***** Material shown *****

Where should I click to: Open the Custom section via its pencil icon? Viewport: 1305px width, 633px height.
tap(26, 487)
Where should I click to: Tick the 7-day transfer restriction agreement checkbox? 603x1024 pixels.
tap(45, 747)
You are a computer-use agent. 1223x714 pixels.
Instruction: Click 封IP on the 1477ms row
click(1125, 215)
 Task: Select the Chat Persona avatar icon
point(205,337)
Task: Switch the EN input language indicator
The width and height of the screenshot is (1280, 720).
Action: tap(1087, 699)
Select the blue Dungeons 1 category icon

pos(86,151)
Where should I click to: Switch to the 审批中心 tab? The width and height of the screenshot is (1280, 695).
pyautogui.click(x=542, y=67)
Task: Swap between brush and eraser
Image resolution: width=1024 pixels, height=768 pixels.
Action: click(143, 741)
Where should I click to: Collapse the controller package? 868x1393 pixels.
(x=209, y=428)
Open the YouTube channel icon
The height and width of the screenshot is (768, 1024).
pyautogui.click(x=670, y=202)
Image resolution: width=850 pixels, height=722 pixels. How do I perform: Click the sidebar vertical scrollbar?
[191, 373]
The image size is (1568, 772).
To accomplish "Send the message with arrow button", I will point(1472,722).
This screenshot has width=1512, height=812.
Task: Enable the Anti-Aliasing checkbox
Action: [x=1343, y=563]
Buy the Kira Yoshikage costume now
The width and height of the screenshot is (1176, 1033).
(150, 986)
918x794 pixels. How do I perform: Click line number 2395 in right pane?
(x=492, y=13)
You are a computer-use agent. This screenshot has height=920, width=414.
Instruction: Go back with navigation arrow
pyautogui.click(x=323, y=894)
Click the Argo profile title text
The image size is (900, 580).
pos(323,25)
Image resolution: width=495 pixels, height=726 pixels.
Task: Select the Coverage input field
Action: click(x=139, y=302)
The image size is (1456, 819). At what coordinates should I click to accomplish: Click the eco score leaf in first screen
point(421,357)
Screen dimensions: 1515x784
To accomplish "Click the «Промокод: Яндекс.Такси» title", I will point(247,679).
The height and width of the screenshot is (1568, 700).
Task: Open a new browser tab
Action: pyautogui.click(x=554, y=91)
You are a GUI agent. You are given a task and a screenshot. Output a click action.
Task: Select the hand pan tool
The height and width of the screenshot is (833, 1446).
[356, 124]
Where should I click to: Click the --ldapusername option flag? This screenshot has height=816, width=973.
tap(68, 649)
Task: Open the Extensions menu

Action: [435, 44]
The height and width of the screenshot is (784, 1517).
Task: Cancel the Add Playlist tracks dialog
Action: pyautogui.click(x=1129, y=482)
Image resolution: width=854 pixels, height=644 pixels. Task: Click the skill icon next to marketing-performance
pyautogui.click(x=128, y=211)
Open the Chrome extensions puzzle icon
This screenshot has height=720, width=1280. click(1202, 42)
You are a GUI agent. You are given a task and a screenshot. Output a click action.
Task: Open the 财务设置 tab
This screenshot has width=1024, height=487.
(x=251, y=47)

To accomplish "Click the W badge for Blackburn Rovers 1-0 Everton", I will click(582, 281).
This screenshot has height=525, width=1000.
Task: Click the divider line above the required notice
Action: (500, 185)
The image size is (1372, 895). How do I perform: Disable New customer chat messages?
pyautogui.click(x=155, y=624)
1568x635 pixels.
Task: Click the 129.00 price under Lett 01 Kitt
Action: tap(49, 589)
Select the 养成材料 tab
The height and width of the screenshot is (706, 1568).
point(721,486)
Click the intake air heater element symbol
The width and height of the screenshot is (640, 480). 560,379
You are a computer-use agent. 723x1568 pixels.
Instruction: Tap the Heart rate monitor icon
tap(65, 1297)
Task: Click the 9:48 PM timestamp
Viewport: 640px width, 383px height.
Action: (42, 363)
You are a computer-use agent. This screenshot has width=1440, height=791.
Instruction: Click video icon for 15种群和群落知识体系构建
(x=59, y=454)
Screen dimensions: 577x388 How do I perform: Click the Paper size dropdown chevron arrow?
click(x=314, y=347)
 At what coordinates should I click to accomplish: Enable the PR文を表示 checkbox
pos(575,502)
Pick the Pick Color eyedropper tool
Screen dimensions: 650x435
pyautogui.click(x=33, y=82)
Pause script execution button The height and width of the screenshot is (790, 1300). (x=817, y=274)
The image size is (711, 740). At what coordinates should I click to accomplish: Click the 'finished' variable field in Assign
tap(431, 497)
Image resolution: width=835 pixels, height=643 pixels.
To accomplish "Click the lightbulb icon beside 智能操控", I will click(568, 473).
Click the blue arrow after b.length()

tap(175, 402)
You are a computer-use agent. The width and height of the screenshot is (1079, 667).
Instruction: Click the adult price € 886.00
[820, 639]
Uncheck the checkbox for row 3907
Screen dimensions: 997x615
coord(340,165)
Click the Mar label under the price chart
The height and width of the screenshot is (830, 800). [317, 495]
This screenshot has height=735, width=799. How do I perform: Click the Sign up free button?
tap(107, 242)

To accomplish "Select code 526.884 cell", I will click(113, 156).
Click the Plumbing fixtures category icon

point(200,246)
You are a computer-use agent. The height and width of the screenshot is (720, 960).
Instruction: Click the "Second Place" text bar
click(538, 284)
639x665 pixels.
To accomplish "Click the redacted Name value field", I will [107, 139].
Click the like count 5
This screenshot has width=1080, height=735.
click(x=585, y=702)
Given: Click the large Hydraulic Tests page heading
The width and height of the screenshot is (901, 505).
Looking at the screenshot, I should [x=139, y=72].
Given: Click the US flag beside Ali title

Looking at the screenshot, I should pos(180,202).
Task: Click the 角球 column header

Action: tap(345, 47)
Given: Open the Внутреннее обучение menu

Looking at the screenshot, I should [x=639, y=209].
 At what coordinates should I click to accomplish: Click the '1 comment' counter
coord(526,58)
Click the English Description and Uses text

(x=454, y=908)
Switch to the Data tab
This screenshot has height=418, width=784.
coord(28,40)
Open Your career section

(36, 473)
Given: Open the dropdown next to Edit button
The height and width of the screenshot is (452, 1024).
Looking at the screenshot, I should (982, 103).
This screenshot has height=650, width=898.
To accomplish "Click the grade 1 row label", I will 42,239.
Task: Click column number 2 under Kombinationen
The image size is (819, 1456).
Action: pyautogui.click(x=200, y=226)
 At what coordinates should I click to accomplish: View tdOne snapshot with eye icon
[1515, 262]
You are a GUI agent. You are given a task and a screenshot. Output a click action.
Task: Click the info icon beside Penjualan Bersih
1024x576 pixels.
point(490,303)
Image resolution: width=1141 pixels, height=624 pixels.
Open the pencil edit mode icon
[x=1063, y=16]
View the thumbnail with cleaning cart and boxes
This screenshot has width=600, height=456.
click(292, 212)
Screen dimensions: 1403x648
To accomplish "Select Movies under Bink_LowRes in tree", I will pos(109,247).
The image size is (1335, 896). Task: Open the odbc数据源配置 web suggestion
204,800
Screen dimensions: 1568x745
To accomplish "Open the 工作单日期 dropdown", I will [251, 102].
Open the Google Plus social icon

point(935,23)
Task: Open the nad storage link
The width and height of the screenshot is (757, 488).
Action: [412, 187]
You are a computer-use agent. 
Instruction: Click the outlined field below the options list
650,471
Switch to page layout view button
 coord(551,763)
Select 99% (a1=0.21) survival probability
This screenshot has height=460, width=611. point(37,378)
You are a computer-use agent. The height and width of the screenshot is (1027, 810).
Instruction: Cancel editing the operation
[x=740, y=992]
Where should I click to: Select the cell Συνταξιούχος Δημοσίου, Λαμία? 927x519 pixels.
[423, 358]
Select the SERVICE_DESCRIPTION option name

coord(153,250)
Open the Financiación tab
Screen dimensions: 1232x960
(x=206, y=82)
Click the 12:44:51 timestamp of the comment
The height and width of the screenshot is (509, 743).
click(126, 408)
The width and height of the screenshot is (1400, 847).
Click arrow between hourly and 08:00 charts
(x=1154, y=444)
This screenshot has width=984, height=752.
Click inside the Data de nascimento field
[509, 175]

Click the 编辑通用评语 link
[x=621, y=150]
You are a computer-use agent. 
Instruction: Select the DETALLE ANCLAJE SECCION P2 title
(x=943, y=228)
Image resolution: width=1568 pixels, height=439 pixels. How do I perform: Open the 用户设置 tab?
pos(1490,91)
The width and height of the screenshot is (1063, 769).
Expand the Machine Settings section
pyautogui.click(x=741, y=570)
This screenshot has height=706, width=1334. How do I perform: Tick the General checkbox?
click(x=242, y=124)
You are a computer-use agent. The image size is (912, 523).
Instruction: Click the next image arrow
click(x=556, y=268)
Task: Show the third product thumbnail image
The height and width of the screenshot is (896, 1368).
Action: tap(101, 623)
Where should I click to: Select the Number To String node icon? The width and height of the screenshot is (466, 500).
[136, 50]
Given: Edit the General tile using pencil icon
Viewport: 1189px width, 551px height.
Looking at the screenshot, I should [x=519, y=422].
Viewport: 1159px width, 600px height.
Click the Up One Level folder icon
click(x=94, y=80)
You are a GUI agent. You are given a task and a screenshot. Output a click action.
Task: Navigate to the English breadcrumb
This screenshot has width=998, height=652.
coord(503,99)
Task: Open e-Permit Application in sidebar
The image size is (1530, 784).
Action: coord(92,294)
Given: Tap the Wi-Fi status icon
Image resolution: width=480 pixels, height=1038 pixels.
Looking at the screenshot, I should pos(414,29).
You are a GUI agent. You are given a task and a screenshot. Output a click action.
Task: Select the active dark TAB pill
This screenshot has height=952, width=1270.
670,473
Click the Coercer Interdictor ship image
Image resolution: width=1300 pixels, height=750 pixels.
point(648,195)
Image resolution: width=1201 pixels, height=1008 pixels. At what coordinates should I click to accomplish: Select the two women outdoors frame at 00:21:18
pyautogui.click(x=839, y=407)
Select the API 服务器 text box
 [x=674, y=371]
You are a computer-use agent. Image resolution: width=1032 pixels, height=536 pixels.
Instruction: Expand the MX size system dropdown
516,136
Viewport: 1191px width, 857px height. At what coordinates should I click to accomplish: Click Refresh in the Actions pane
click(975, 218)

*****

(The problem) Identify each line of the material where the word "computer" shows up, and copy it.

(Completed exercise)
You are a computer-use agent. 1223x714 pixels.
You are a computer-use agent. This screenshot has height=920, width=414.
You are a computer-use agent. 723x1568 pixels.
You are a computer-use agent. This screenshot has width=1440, height=791.
You are a computer-use agent. The width and height of the screenshot is (1079, 667).
You are a computer-use agent. The height and width of the screenshot is (720, 960).
You are a computer-use agent. 
You are a computer-use agent. The height and width of the screenshot is (1027, 810).
You are a computer-use agent. 
You are a computer-use agent. The image size is (912, 523).
You are a computer-use agent. Image resolution: width=1032 pixels, height=536 pixels.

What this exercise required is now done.